• Dataset:
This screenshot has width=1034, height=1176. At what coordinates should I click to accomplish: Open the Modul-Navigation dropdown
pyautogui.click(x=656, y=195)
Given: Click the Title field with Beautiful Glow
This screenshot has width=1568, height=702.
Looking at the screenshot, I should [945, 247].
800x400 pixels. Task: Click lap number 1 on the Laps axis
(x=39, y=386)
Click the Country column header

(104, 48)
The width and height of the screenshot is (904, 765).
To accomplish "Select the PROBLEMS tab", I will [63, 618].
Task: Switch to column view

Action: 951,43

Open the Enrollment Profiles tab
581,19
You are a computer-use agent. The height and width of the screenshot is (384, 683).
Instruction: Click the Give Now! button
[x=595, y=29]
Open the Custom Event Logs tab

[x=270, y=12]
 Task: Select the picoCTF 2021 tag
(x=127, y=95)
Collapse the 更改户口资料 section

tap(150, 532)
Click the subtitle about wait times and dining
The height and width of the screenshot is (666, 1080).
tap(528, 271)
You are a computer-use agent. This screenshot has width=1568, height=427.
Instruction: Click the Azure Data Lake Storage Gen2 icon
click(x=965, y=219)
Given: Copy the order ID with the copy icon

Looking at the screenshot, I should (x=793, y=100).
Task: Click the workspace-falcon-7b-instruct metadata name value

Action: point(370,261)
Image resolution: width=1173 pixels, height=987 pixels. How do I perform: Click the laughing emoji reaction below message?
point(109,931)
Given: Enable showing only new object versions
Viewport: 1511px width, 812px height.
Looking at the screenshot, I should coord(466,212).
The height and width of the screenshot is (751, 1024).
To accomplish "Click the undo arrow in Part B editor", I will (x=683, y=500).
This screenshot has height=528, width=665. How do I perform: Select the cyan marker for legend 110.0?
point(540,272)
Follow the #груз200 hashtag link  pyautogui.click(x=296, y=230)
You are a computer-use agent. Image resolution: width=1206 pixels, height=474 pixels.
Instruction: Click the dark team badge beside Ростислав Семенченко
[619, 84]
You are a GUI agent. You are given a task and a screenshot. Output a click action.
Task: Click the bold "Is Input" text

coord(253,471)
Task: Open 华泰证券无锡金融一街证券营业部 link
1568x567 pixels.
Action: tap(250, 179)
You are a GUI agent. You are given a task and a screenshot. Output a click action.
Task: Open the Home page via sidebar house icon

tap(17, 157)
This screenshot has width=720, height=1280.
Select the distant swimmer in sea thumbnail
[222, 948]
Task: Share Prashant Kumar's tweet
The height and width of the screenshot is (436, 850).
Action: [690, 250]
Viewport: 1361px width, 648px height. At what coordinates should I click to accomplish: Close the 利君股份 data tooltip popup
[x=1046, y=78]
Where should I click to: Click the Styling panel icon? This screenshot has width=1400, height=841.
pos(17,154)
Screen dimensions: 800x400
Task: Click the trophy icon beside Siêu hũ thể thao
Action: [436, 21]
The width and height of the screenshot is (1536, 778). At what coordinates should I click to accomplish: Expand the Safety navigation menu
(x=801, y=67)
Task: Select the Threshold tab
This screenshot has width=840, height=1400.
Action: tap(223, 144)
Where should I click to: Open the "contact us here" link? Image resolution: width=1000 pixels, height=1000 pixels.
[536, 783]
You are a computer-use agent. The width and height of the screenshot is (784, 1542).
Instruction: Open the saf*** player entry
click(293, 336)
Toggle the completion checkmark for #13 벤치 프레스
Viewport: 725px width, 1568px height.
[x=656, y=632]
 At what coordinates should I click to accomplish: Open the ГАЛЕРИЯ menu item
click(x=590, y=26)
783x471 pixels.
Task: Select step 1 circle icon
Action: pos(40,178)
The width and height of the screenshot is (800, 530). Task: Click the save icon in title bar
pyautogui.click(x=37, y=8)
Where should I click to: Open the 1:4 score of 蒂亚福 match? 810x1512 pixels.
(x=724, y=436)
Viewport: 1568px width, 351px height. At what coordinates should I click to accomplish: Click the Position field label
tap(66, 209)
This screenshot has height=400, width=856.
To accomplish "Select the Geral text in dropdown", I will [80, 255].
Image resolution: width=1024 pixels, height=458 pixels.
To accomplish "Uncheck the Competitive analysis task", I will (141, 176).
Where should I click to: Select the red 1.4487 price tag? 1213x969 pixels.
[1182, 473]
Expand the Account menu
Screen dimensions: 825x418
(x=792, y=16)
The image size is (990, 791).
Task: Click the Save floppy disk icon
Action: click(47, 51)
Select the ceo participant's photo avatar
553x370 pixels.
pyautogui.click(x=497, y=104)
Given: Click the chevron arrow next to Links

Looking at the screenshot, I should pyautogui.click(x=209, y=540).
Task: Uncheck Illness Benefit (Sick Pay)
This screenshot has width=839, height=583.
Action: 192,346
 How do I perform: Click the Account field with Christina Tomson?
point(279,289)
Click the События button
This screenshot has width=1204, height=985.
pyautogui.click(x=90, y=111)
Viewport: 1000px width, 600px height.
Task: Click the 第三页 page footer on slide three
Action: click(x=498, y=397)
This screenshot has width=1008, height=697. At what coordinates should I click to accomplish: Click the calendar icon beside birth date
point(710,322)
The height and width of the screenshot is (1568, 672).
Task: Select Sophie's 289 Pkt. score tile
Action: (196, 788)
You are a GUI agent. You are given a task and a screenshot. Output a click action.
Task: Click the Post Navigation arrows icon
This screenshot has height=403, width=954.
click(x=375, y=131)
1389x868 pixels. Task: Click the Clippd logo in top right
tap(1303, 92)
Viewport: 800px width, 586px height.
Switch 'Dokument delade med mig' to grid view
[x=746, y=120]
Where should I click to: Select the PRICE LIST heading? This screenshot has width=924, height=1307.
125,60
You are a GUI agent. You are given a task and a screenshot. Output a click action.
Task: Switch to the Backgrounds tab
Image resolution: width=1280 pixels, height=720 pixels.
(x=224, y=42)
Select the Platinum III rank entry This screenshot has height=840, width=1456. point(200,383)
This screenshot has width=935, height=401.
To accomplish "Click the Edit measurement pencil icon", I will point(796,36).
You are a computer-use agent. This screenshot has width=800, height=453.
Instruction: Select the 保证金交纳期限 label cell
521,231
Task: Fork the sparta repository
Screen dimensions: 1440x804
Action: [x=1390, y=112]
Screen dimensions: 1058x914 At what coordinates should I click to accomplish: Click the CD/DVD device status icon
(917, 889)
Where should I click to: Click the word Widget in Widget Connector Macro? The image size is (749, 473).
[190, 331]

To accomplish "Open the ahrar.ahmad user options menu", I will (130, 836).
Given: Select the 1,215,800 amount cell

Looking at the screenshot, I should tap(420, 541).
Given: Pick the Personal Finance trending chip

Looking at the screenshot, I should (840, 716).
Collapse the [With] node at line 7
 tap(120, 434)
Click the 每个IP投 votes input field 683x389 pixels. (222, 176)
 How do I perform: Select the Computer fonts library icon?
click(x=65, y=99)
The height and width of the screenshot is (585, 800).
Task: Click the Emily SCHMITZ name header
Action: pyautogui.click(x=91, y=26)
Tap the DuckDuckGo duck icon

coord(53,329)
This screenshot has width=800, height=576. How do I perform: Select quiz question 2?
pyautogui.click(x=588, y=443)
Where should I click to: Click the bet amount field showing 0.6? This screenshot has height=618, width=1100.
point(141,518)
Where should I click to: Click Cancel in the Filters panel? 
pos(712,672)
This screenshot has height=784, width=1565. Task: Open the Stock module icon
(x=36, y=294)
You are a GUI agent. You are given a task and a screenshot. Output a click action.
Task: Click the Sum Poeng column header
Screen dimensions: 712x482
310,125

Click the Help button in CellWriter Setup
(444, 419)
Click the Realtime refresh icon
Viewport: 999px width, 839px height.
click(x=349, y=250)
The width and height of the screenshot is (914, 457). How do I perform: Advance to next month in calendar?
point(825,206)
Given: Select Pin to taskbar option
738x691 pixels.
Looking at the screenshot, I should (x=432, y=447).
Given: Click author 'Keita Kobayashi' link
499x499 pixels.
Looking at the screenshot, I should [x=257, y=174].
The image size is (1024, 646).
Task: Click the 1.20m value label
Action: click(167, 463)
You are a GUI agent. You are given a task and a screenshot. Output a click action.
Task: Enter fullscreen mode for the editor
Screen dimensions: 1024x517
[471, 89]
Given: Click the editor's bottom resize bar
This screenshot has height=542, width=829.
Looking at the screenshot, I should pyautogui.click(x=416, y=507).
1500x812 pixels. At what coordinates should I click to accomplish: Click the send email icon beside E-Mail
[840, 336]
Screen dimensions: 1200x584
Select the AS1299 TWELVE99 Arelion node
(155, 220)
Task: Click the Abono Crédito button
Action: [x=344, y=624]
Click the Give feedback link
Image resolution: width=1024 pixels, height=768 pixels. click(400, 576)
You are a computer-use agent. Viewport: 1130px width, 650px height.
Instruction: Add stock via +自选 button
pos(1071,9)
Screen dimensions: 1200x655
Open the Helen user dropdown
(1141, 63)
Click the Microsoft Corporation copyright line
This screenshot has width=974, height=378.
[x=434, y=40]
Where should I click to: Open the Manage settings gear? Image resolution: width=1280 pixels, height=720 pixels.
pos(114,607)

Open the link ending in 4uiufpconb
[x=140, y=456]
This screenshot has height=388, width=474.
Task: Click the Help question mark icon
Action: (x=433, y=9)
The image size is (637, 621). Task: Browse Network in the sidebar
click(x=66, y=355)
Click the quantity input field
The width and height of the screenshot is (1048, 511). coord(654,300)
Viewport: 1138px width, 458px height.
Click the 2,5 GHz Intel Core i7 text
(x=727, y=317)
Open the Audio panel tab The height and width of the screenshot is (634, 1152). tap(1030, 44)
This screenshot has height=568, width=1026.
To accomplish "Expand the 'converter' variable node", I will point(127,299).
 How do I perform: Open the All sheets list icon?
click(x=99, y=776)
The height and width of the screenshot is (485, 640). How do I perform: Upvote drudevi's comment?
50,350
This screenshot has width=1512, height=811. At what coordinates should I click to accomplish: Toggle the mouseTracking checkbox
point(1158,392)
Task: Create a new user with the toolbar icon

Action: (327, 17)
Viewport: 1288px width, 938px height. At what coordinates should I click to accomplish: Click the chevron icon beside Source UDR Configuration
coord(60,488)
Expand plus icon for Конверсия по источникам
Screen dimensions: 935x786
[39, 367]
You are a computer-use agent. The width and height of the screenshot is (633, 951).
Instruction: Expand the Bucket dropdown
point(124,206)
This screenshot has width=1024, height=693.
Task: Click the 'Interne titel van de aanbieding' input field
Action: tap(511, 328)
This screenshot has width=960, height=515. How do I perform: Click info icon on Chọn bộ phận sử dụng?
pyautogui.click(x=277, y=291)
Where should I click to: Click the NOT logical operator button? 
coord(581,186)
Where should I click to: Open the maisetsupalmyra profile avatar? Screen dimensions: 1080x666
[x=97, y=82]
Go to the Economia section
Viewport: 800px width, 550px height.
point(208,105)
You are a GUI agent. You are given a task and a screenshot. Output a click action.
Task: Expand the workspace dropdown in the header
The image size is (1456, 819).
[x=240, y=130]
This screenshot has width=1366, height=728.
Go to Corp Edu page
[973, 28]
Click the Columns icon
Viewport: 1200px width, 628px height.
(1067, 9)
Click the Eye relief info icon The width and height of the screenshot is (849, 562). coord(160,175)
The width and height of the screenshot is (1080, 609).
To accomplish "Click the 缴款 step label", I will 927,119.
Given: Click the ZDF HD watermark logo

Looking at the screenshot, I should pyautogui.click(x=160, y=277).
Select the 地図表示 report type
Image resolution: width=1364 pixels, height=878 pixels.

• Try it:
Check the entries above line by line and return each one containing the word "Uncheck".

• Solution for this task:
To accomplish "Uncheck the Competitive analysis task", I will (141, 176).
Task: Uncheck Illness Benefit (Sick Pay)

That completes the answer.